Context: Add email_sync to the if/elif chain in _run_task(). job_id is 0 (global task). The result summary is stored in the task's error field as a string (same pattern as discovery). If IMAP config is missing (FileNotFoundError), mark failed with a friendly message.

Step 1: Add test

Append to tests/test_task_runner.py:

def test_run_task_email_sync_success(tmp_path):
    """email_sync task calls sync_all and marks completed with summary."""
    db, _ = _make_db(tmp_path)
    from scripts.db import insert_task, get_task_for_job
    task_id, _ = insert_task(db, "email_sync", 0)

    summary = {"synced": 3, "inbound": 5, "outbound": 2, "new_leads": 1, "errors": []}
    with patch("scripts.imap_sync.sync_all", return_value=summary):
        from scripts.task_runner import _run_task
        _run_task(db, task_id, "email_sync", 0)

    task = get_task_for_job(db, "email_sync", 0)
    assert task["status"] == "completed"
    assert "3 jobs" in task["error"]


def test_run_task_email_sync_file_not_found(tmp_path):
    """email_sync marks failed with helpful message when config is missing."""
    db, _ = _make_db(tmp_path)
    from scripts.db import insert_task, get_task_for_job
    task_id, _ = insert_task(db, "email_sync", 0)

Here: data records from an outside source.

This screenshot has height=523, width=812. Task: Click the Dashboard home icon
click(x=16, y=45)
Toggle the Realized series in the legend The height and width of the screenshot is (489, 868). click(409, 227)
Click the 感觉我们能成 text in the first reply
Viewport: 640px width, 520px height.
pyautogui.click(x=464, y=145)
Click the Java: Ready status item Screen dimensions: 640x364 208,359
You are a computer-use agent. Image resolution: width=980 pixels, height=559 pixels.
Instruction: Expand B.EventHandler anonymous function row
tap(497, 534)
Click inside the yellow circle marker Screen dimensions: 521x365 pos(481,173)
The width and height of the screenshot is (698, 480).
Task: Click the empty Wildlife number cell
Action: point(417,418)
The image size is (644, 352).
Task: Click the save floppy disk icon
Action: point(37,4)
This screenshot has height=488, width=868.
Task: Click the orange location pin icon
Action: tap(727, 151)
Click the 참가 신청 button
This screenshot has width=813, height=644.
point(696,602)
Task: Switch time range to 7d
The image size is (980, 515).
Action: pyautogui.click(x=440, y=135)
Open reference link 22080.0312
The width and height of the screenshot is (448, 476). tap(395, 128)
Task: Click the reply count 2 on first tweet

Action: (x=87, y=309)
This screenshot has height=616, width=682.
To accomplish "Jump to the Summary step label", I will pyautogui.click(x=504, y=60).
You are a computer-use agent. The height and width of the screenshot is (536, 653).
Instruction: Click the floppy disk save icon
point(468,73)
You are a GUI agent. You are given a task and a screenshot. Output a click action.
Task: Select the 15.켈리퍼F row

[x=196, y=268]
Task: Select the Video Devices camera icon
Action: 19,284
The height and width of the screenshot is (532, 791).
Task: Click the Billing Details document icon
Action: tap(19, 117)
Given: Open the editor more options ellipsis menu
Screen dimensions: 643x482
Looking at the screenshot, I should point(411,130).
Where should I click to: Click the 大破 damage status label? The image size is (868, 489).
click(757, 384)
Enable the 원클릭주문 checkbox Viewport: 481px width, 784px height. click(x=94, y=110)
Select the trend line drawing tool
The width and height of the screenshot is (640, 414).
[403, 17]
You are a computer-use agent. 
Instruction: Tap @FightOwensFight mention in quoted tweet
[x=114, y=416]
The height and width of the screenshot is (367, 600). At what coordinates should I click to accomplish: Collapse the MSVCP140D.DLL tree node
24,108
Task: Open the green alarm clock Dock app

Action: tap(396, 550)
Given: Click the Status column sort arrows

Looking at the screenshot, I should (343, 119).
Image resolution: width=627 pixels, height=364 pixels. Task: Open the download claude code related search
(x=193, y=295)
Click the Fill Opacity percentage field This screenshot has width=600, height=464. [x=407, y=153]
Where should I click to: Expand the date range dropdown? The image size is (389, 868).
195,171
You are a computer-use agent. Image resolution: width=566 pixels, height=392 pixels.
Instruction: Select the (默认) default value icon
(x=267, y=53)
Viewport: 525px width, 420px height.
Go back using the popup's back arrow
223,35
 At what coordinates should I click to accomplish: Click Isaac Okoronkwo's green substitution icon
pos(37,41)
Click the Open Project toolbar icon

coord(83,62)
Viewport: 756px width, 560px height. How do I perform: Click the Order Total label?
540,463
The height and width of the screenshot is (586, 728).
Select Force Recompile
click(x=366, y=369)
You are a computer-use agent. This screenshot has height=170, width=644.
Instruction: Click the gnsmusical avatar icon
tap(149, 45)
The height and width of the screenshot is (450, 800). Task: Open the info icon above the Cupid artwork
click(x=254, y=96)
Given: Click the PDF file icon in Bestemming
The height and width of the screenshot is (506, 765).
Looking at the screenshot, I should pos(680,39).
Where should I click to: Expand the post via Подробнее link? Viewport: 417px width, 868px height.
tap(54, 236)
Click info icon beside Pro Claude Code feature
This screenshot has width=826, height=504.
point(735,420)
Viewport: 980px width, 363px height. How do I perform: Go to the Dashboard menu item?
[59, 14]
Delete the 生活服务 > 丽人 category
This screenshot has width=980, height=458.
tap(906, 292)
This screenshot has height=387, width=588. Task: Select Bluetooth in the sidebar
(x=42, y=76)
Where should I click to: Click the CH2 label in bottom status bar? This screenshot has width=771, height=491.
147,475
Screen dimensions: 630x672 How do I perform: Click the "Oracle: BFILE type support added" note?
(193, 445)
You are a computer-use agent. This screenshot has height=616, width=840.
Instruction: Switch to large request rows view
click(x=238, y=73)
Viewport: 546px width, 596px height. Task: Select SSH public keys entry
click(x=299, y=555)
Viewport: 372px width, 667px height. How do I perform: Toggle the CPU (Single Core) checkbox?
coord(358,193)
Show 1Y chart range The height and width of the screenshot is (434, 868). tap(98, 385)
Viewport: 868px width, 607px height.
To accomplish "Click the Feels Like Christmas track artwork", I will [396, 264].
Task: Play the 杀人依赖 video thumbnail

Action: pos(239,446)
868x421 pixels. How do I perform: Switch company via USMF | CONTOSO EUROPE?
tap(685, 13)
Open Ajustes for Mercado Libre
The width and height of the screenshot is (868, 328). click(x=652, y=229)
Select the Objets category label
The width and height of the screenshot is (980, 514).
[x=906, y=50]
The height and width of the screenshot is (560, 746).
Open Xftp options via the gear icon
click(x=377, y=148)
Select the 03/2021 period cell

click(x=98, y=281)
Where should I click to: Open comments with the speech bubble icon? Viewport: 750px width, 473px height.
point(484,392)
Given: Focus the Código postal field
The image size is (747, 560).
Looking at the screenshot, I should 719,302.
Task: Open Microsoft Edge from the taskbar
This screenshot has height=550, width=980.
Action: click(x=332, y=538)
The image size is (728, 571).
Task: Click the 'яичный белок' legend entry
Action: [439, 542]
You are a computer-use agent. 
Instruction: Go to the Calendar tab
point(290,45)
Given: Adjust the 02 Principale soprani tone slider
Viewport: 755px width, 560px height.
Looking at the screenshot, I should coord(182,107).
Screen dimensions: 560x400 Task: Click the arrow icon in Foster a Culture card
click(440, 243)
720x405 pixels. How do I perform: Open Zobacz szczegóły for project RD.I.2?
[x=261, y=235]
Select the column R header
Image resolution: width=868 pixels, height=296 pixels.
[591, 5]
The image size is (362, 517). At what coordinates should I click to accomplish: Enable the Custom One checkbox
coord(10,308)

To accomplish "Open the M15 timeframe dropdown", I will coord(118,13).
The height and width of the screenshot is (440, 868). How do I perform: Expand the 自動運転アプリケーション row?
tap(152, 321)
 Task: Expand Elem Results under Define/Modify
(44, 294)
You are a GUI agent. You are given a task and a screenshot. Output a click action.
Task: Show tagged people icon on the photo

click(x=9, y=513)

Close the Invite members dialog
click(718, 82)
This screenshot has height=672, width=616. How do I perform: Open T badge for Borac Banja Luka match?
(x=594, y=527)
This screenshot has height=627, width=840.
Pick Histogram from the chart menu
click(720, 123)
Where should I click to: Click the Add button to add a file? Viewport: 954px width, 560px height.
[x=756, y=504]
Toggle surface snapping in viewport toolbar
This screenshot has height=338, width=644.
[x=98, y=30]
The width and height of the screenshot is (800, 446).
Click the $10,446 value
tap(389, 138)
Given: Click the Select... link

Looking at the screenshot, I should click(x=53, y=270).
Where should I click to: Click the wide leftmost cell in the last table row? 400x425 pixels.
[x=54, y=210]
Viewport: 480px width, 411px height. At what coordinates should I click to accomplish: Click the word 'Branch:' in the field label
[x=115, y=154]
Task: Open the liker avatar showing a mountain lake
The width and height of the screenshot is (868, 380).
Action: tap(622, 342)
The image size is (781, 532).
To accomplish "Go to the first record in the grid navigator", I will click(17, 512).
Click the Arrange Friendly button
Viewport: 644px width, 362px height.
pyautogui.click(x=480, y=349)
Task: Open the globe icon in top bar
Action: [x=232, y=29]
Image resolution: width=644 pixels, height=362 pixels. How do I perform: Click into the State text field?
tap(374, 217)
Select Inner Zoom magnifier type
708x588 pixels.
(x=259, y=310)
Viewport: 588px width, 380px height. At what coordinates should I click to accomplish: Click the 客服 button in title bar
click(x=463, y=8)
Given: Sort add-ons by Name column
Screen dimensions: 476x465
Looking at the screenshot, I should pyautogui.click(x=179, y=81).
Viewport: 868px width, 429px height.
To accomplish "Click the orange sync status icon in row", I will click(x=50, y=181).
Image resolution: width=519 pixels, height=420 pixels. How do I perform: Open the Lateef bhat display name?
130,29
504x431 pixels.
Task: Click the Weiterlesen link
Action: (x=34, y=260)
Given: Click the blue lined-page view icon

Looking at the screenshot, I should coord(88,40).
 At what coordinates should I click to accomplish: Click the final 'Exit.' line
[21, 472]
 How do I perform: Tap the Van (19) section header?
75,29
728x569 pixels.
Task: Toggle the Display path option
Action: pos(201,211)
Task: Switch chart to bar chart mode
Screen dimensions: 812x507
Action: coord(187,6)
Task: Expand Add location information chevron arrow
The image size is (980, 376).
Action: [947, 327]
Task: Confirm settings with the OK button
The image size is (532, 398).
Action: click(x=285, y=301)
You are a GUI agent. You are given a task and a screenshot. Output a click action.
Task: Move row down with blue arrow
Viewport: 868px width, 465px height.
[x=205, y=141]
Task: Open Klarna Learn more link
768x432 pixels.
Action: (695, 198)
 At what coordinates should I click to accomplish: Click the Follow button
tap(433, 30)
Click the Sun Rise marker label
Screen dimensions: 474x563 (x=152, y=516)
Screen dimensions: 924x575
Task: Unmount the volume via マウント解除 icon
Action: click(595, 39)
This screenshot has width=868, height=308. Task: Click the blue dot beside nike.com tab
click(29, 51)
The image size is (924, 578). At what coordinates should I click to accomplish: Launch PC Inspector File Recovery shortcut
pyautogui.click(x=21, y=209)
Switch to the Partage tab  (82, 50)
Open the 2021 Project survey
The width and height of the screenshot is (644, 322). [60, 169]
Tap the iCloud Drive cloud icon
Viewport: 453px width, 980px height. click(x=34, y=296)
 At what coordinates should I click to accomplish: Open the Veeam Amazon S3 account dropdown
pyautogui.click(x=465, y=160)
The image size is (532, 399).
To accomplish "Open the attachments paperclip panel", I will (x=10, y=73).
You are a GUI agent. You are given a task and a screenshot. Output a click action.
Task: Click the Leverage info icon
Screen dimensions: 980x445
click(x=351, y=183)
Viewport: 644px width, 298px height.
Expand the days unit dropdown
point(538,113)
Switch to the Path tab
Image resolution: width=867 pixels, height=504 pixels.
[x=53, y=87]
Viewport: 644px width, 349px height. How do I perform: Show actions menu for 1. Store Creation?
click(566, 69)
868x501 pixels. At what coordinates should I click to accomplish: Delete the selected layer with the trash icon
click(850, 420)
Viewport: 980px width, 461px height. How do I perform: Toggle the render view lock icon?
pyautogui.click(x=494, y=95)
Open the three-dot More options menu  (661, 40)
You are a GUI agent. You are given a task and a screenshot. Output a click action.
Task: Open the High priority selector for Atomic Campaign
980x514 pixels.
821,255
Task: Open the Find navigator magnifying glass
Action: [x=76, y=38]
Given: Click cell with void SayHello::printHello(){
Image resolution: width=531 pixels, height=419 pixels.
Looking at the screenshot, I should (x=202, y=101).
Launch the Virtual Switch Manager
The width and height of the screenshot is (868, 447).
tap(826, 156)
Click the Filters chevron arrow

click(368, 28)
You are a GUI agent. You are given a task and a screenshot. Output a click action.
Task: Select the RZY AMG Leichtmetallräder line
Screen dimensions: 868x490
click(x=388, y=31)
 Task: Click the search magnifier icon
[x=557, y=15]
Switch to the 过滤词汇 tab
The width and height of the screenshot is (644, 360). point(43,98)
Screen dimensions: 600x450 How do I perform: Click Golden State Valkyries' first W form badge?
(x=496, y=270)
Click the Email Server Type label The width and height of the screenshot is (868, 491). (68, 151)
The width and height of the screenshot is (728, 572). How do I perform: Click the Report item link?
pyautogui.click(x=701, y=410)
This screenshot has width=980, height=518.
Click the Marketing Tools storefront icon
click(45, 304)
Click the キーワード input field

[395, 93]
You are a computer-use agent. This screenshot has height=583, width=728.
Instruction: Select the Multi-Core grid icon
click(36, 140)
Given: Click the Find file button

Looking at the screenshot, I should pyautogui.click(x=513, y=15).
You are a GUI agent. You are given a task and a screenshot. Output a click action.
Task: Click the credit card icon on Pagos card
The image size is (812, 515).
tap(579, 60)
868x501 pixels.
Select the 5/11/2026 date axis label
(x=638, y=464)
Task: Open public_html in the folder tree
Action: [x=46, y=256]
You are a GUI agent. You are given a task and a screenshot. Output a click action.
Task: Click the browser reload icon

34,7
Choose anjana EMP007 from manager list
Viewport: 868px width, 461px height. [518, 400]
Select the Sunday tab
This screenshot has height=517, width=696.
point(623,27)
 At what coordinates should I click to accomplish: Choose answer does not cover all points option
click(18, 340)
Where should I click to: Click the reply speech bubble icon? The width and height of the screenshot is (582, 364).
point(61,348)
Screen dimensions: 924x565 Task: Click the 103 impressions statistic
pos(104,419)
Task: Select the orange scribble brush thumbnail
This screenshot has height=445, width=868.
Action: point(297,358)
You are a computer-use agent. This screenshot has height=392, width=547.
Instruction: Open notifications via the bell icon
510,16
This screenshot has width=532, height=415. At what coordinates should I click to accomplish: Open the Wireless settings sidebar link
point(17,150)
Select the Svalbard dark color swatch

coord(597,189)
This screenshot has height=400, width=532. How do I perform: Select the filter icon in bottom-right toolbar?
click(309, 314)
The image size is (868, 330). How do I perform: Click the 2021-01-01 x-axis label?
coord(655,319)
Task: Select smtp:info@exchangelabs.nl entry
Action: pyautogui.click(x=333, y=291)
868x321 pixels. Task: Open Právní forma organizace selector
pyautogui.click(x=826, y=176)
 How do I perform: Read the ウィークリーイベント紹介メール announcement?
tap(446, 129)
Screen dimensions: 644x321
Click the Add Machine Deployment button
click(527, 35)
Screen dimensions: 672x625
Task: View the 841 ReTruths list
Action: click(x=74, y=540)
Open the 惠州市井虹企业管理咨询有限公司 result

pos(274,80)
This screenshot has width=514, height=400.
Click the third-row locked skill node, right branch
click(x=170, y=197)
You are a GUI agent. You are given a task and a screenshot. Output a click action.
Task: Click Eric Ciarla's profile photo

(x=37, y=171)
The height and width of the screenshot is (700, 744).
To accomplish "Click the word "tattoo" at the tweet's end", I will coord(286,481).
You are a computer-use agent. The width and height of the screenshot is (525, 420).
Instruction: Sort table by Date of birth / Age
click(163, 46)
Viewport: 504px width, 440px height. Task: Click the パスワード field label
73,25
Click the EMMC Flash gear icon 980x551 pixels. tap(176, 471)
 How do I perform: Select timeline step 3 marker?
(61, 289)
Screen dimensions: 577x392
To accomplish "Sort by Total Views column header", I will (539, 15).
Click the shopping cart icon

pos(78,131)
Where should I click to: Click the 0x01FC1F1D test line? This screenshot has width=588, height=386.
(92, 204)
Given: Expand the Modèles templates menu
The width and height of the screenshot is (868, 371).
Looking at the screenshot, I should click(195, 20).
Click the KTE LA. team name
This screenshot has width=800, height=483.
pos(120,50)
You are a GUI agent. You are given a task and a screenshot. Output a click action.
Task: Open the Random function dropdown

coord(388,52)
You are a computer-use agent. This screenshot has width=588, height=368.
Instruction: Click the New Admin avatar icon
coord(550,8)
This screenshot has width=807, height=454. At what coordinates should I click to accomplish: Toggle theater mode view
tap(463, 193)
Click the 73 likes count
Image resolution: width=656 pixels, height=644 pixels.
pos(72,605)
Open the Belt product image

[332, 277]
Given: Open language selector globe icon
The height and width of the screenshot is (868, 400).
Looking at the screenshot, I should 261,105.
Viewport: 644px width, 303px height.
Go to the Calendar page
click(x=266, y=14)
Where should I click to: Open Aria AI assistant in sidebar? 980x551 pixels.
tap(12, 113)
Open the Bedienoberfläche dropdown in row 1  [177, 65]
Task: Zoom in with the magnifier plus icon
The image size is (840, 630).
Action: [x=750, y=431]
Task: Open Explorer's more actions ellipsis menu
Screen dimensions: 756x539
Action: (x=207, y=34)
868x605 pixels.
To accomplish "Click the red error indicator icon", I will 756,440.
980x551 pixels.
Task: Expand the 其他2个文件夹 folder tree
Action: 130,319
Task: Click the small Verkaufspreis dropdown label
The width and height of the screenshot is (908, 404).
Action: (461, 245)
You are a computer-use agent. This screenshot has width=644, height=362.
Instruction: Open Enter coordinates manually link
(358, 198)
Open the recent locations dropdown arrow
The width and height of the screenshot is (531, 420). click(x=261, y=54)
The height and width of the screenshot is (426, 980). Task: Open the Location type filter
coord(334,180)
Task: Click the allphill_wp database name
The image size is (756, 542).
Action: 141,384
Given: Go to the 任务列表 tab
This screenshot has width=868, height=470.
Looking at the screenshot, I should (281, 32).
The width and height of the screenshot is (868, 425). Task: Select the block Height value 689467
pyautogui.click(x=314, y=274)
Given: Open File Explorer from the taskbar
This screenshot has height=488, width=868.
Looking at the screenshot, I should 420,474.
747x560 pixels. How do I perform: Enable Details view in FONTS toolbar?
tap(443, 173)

    with patch("scripts.imap_sync.sync_all", side_effect=FileNotFoundError("config/email.yaml")):
        from scripts.task_runner import _run_task
        _run_task(db, task_id, "email_sync", 0)

    task = get_task_for_job(db, "email_sync", 0)
    assert task["status"] == "failed"
    assert "email" in task["error"].lower()

Step 2: Run to confirm failures

/devl/miniconda3/envs/job-seeker/bin/pytest tests/test_task_runner.py::test_run_task_email_sync_success tests/test_task_runner.py::test_run_task_email_sync_file_not_found -v

Expected: 2 failures.

Step 3: Add email_sync branch to _run_task() in scripts/task_runner.py

Add after the company_research elif, before the else:

elif task_type == "email_sync":
    try:
        from scripts.imap_sync import sync_all
        result = sync_all(db_path)
        leads = result.get("new_leads", 0)
        errs  = len(result.get("errors", []))
        msg = (
            f"{result['synced']} jobs updated, "
            f"+{result['inbound']} in, +{result['outbound']} out"
            f"{f', {leads} new lead(s)' if leads else ''}"
            f"{f', {errs} error(s)' if errs else ''}"
        )
        update_task_status(db_path, task_id, "completed", error=msg)
        return
    except FileNotFoundError:
        update_task_status(db_path, task_id, "failed",
                           error="Email not configured — go to Settings → Email")
        return

Step 4: Run tests

/devl/miniconda3/envs/job-seeker/bin/pytest tests/test_task_runner.py -v

Expected: all pass.

Step 5: Commit

git add scripts/task_runner.py tests/test_task_runner.py
git commit -m "feat: add email_sync background task type to task_runner"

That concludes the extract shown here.